● **Records for the task**:
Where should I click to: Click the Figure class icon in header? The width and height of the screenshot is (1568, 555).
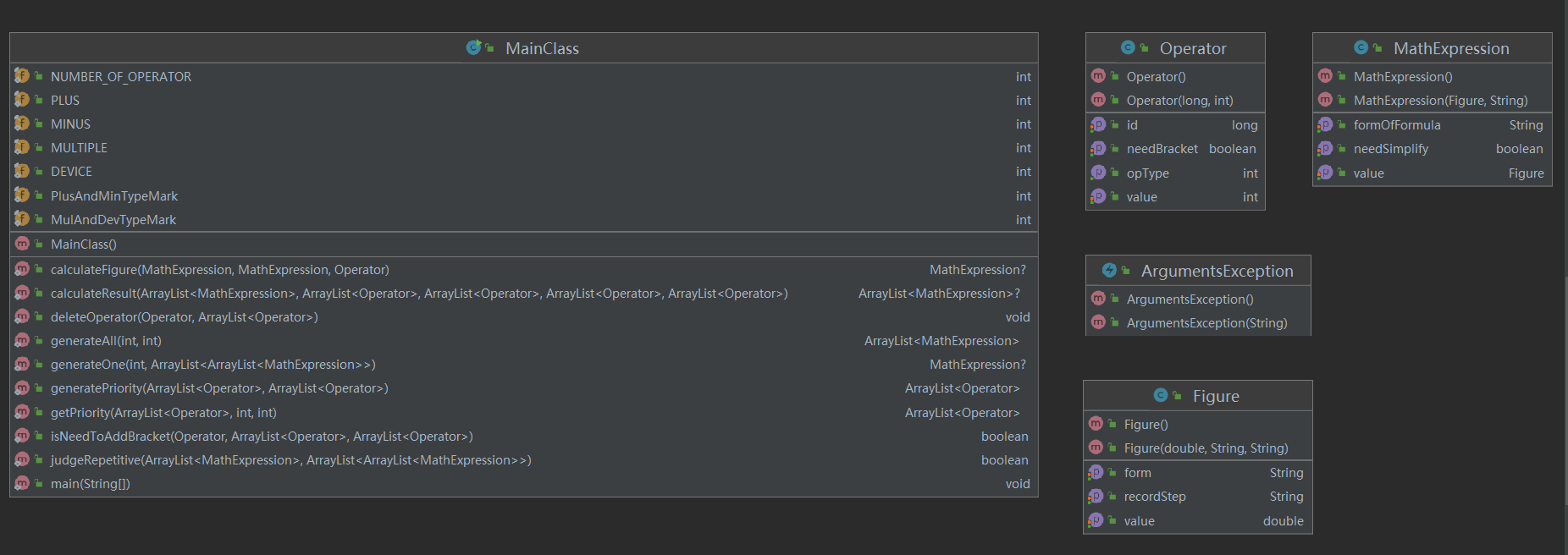pyautogui.click(x=1161, y=395)
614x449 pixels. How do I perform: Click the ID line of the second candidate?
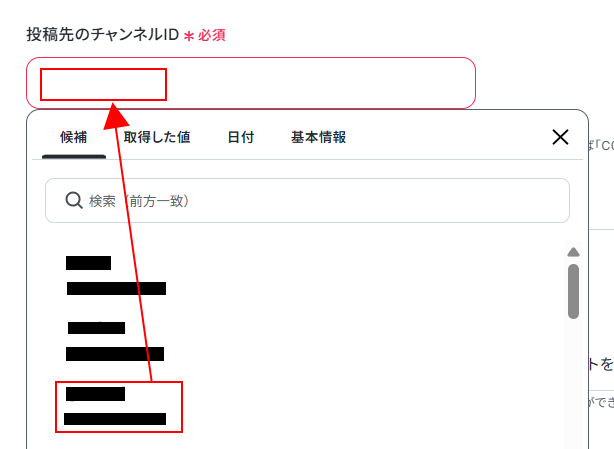point(115,354)
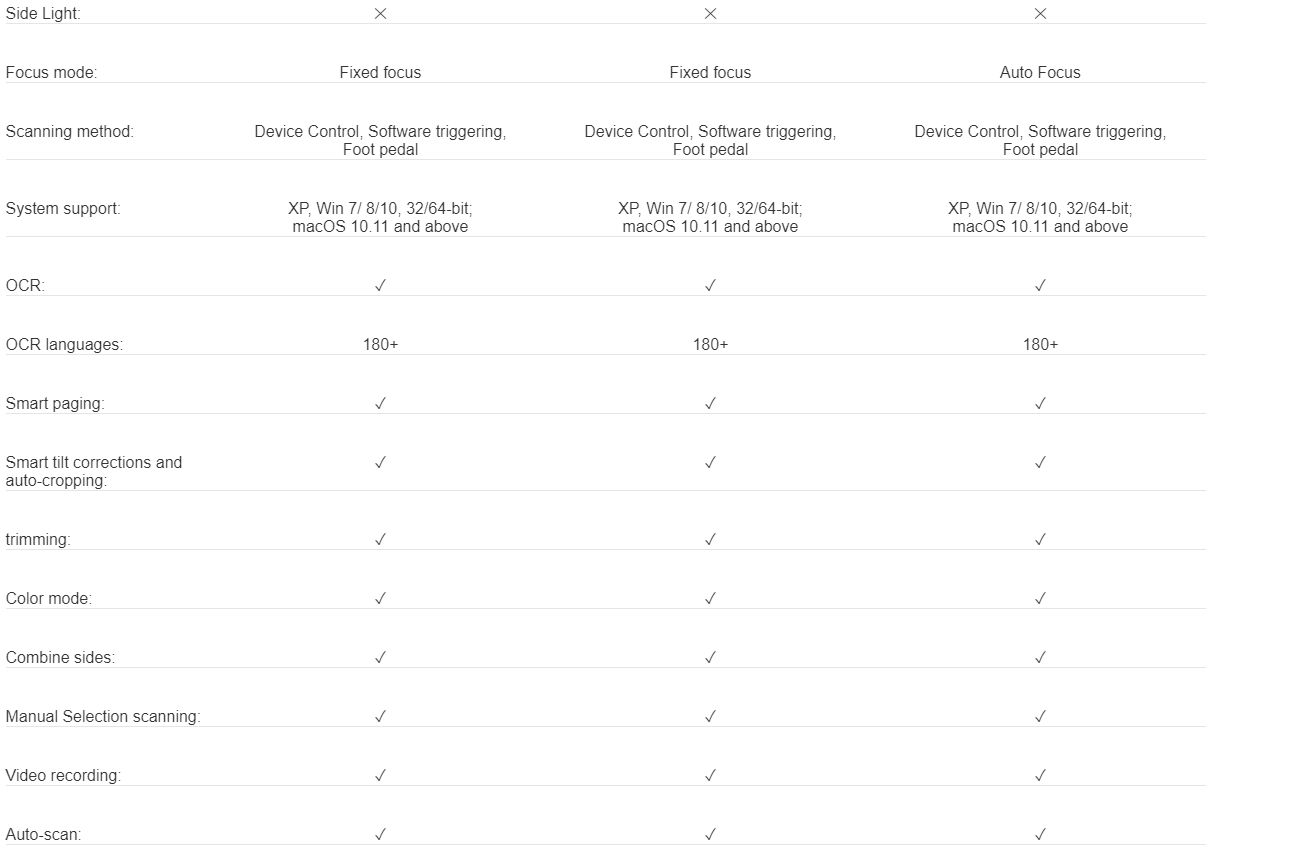Image resolution: width=1304 pixels, height=861 pixels.
Task: Click Smart tilt corrections and auto-cropping label
Action: [x=94, y=471]
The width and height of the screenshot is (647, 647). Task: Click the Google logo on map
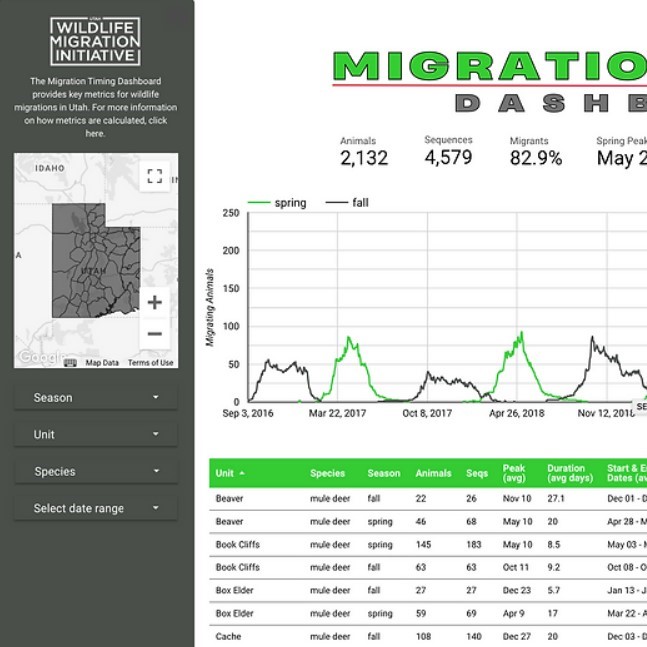coord(41,357)
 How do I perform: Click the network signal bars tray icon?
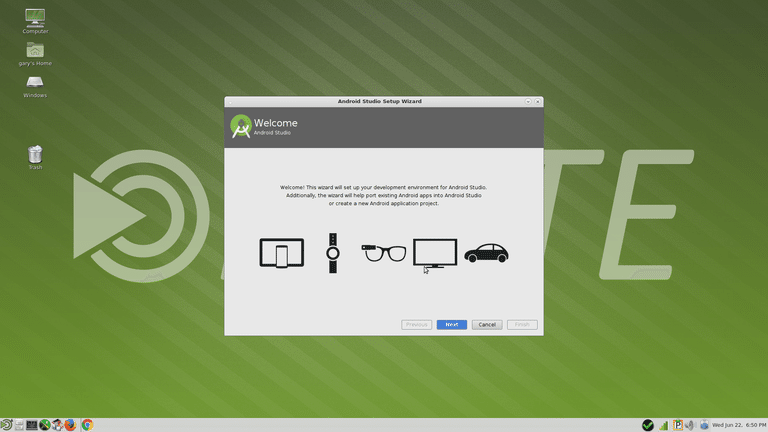(664, 425)
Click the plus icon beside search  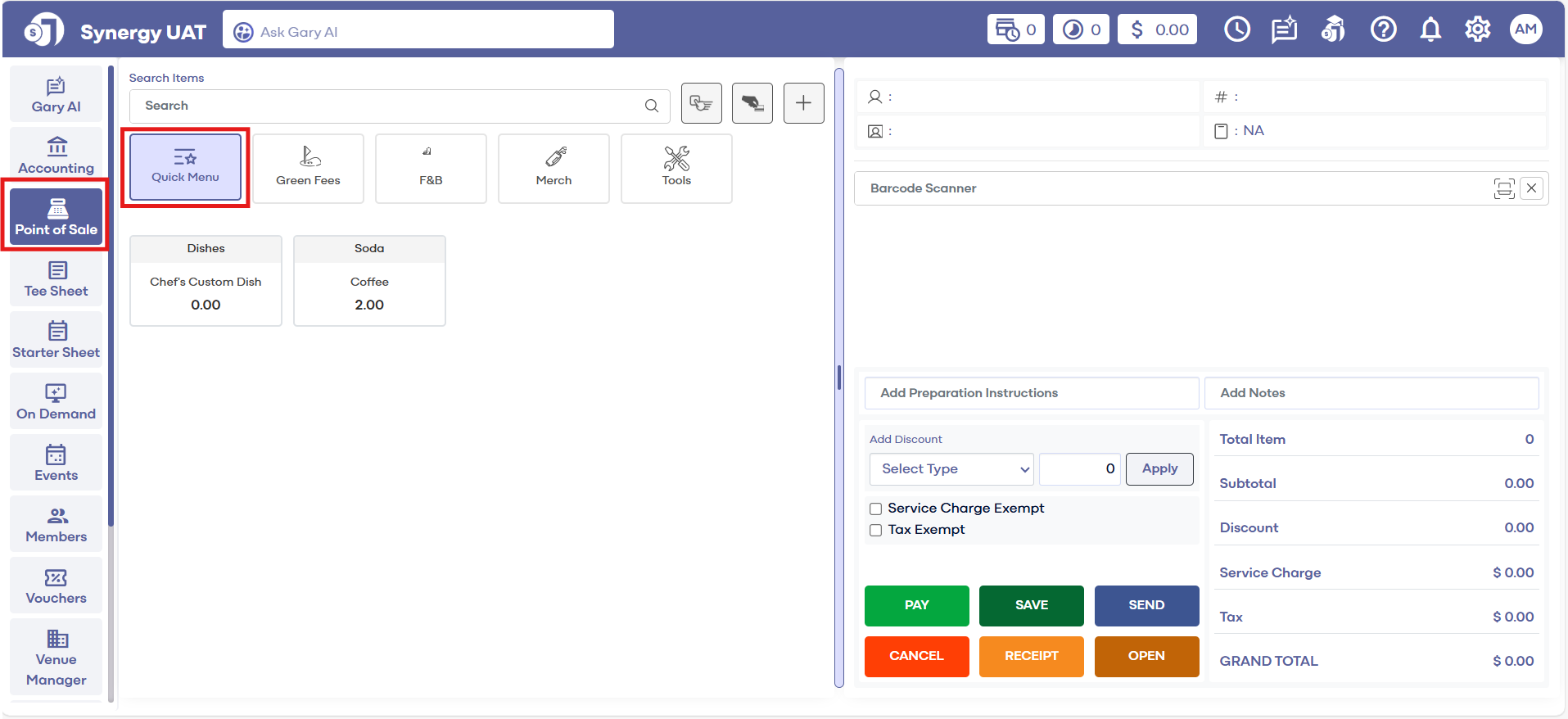tap(803, 103)
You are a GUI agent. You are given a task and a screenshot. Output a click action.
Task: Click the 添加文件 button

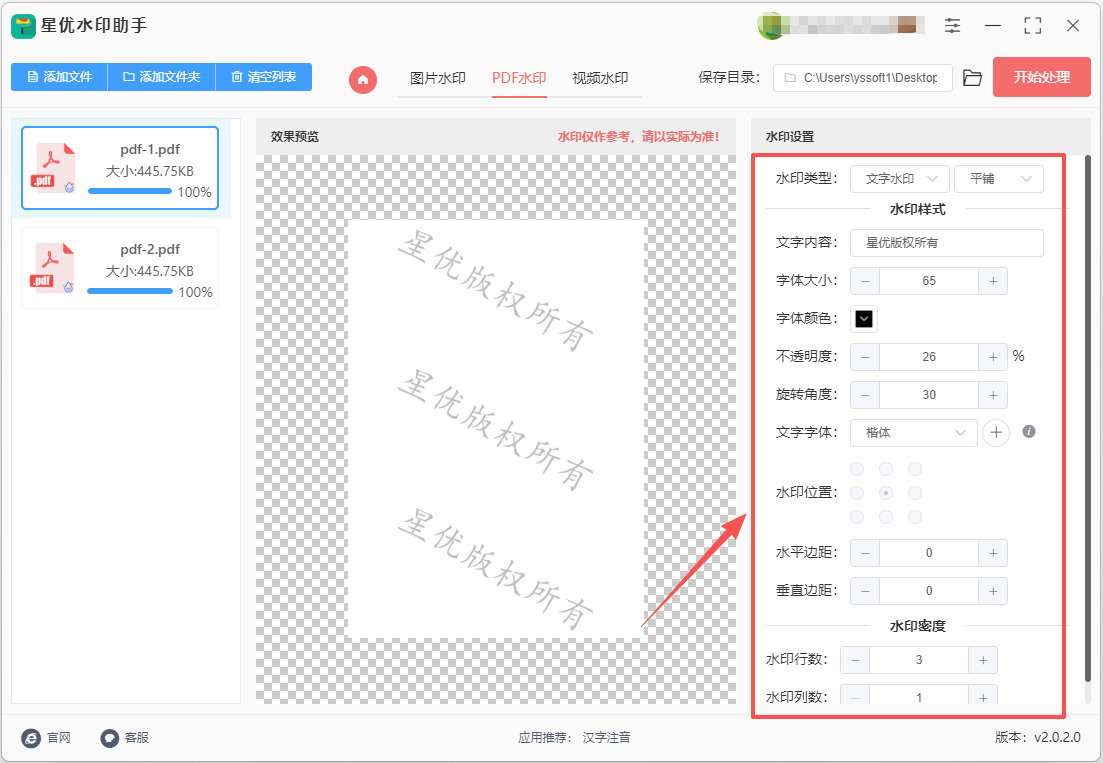point(59,77)
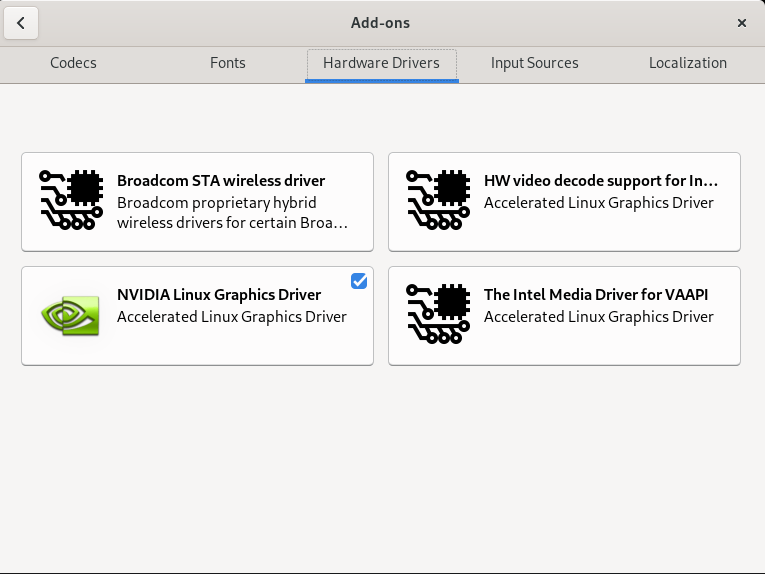Viewport: 765px width, 574px height.
Task: Click description under Intel Media Driver for VAAPI
Action: pos(599,317)
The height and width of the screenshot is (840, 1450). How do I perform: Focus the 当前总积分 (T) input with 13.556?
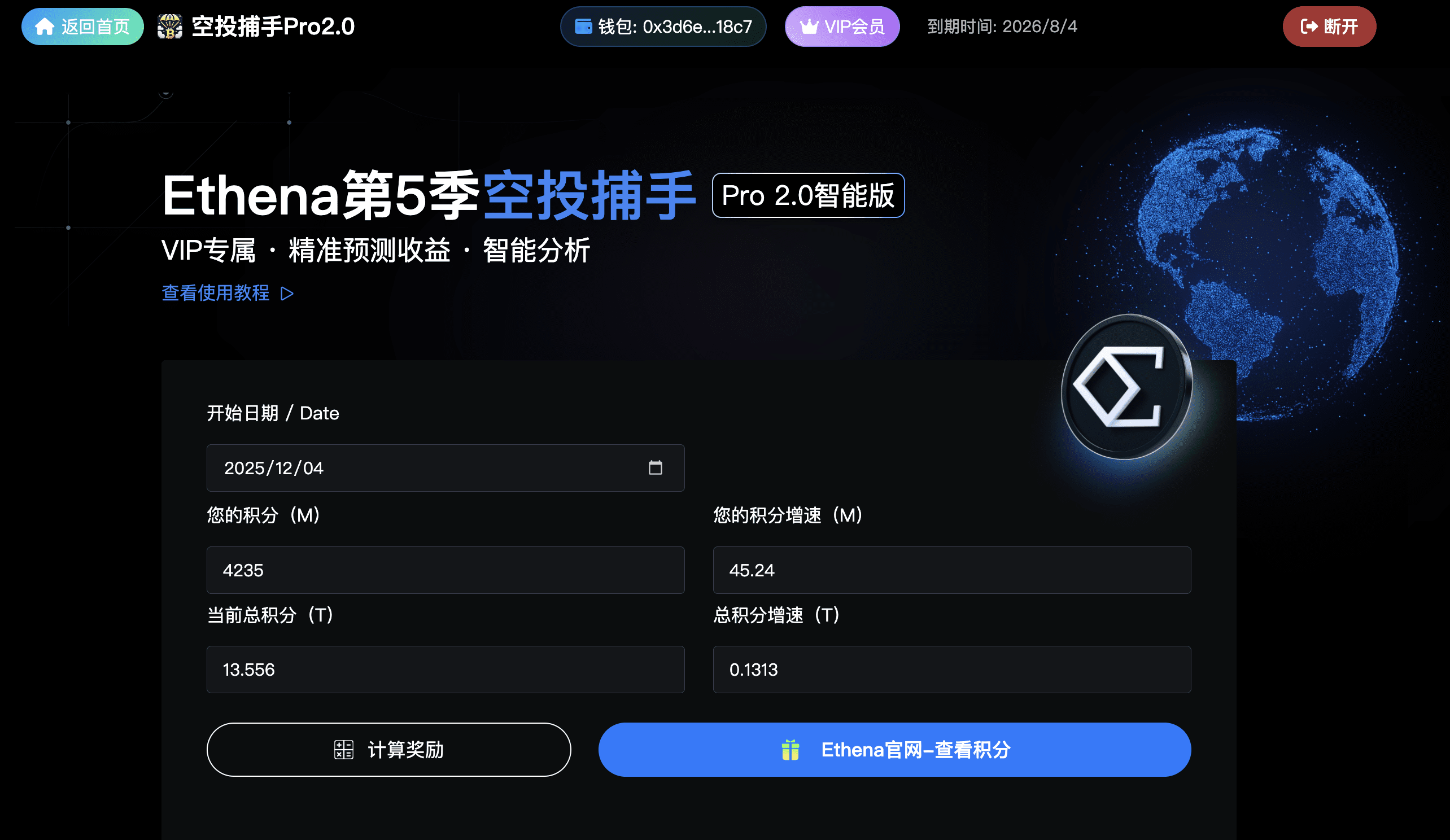446,669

● **Task prompt**: Transcribe exactly the portion of the material above that runs from the line containing "Task: Click the 添加文件 button" through its last line, omitting all pictures.

● **Final answer**:
Task: Click the 添加文件 button

point(59,77)
Viewport: 765px width, 574px height.
Task: Click description under Intel Media Driver for VAAPI
Action: pos(599,317)
The height and width of the screenshot is (840, 1450). How do I perform: Focus the 当前总积分 (T) input with 13.556?
446,669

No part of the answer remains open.